131I耐药分化型甲状腺癌或未分化甲状腺癌的治疗，是目前临床核医学的难题。纳米材料近年来发展迅猛，包括本研究前期工作在内的诸多研究，均表明金属有机骨架材料（MOFs）以其设计的多样化、超大的比表面积、可调且丰富的孔径等独特优势，在生物医学领域尤其是药物递送方面具有重要价值，但是，MOFs在难治甲状腺癌诊疗一体化中的应用研究鲜有报道。本项目拟在MOFs上负载银离子用于吸附131I，通过修饰多肽RGD用以靶向131I耐药分化型甲状腺癌或未分化甲状腺癌表面过表达的整合素αvβ3，进一步在MOFs上负载小分子药物DOX或免疫增强剂R837，实现以MOFs为基础的多功能纳米探针的构建，通过细胞水平和小动物活体水平实验，研究其在难治甲状腺癌的核素治疗联合化疗或免疫治疗中的应用。本项目将开拓纳米材料在难治性甲状腺癌中的应用，对于难治性甲状腺癌诊疗一体化探针的构建和发展，有重要的科学价值和潜在临床价值。
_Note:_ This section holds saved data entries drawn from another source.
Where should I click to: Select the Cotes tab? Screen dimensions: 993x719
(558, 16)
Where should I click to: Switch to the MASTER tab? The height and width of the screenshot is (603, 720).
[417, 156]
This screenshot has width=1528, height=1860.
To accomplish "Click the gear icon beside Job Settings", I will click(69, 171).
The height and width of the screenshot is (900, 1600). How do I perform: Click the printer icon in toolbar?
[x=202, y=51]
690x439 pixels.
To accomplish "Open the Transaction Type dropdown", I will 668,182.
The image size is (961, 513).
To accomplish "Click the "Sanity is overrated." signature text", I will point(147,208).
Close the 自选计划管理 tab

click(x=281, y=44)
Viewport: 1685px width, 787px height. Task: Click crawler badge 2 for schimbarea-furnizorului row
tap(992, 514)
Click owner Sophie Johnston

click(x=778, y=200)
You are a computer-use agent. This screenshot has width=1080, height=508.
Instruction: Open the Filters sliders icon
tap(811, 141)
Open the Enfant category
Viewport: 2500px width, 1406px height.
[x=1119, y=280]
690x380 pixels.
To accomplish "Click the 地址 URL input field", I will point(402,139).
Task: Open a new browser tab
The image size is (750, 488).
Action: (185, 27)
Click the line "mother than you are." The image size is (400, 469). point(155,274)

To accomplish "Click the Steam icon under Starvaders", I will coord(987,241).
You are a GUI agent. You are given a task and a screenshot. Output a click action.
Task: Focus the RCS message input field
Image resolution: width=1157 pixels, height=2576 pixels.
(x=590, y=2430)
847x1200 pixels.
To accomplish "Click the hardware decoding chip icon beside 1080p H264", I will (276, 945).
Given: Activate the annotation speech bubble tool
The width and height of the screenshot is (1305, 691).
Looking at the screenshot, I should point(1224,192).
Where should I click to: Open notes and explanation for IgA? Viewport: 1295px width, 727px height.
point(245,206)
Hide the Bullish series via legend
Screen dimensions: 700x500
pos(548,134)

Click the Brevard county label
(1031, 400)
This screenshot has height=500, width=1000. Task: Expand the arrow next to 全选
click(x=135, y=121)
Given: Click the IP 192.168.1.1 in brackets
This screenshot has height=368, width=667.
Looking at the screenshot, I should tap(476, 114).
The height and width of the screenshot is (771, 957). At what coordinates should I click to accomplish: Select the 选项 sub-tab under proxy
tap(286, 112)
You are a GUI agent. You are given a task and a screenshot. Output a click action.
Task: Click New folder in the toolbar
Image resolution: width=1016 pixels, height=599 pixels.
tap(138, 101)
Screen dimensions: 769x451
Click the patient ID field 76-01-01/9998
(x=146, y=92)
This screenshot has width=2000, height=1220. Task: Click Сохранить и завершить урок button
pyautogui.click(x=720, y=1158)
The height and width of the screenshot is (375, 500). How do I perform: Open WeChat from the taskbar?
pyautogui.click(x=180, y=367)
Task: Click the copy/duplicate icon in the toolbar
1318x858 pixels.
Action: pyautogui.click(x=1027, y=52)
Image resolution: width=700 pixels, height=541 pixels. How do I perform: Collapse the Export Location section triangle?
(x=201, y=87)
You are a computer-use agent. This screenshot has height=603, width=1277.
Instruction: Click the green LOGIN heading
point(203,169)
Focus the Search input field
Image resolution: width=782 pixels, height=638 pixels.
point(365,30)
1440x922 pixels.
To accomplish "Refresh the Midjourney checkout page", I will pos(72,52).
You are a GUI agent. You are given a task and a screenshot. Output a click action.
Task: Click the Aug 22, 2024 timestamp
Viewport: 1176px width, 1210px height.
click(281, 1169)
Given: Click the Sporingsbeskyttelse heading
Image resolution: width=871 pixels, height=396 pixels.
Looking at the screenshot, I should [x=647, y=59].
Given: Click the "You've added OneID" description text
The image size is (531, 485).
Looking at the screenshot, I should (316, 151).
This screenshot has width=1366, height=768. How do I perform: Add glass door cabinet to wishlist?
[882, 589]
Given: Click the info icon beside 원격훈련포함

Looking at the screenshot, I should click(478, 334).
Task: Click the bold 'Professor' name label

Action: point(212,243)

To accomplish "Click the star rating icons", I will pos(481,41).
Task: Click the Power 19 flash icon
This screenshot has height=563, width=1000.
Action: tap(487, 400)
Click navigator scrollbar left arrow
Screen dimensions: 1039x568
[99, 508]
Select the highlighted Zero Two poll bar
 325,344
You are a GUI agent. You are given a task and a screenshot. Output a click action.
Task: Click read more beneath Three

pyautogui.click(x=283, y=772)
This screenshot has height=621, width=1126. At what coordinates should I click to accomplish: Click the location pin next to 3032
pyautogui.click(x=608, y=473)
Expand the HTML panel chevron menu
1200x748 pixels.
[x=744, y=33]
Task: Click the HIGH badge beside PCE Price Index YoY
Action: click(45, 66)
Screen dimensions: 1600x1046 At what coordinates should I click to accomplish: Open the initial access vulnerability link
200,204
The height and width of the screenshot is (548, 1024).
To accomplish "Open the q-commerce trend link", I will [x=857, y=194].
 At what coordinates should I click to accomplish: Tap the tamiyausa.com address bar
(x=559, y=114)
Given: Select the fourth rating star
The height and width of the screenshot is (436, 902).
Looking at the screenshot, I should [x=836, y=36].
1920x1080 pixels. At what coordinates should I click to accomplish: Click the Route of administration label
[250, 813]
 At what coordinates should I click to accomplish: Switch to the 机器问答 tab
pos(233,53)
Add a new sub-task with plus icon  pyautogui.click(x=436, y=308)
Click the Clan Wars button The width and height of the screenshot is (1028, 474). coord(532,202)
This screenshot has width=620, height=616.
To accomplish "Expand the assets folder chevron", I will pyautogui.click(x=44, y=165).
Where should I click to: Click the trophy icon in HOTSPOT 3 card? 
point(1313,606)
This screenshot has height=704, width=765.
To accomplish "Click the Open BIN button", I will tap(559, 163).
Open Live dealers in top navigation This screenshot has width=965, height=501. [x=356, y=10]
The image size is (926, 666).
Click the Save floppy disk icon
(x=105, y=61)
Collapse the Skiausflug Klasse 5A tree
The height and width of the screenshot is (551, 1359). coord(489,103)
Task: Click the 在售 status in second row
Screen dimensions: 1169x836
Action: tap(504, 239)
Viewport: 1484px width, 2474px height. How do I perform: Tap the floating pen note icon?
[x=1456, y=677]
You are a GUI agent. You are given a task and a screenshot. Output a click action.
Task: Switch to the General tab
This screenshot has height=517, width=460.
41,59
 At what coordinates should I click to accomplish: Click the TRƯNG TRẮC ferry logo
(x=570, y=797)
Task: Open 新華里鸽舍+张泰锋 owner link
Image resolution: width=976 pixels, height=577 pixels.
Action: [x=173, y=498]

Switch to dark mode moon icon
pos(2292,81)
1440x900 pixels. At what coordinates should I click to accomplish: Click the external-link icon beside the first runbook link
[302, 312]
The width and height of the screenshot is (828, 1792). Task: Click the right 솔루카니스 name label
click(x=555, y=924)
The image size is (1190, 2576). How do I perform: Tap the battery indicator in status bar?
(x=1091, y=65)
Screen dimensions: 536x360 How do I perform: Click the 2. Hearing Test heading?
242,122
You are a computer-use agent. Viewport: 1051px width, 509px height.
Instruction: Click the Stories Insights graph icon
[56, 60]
Thyroid cancer is the most common malignancy in endocrine system. And 131I treatment is the most effective solution for post-surgical management of differentiated thyroid cancer (DTC). However, radioactive iodine refractory DTC (RAIR-DTC) or anaplastic thyroid cancer (ATC) has become a nuclear medicine therapeutic challenge owing to no definitely effective treatment yet. Recently, nano material has developed rapidly, and metal-organic frameworks (MOFs) have shown great potential in biomedicine, especially in drug delivery due to their diverse chemical composition, enormous specific surface area and abundant pores. In our preliminary work published in ACS Applied Materials & Interfaces, MOFs were proved to be superior carriers for drug delivery. Nevertheless, no work on fabrication of theranostic probes using MOFs to load 131I for RAIR-DTC or ATC has been reported so far. Herein, we aim to develop MOFs for targeting diagnosis and treatment of RAIR-DTC or ATC, loaded with elemental silver to adsorb 131I indirectly and modified with RGD peptide to target the integrin αvβ3 over-expressed on the surface of RAIR-DTC or ATC. Small molecular drugs can also be loaded on MOFs simultaneously such as chemotherapy drug DOX and immune agonist R837, to achieve radionuclide treatment accompanied with chemotherapy or immune therapy. In this study, reaction conditions will be optimized to prepare the optimal theranostic probe, such as silver loading capacity, 131I absorptive capacity, DOX or R837 loading capacity, and the probe will be characterized thoroughly. In the cell experiments, MTT, cellar SPECT/CT imaging (or 131I uptake assay) will be carried out to evaluate the toxicity in vitro, targeting imaging quality, radionuclide therapy or combination with chemotherapy/immune therapy efficacy. As for animal experiments, blood biochemistry, HE staining of organs, and ICP-MS test will be investigated to assess the toxicity in vivo. Tumor SPECT/CT imaging and tumor size monitoring will be performed to verify the tumor targeting imaging ability and radionuclide therapy or combination with chemotherapy/immune therapy effect in vivo. The project will promote further development of theranostic probes and exploration of new therapy for RAIR-DTC and ATC, which is of significant value both in scientific theory and potential clinical applications.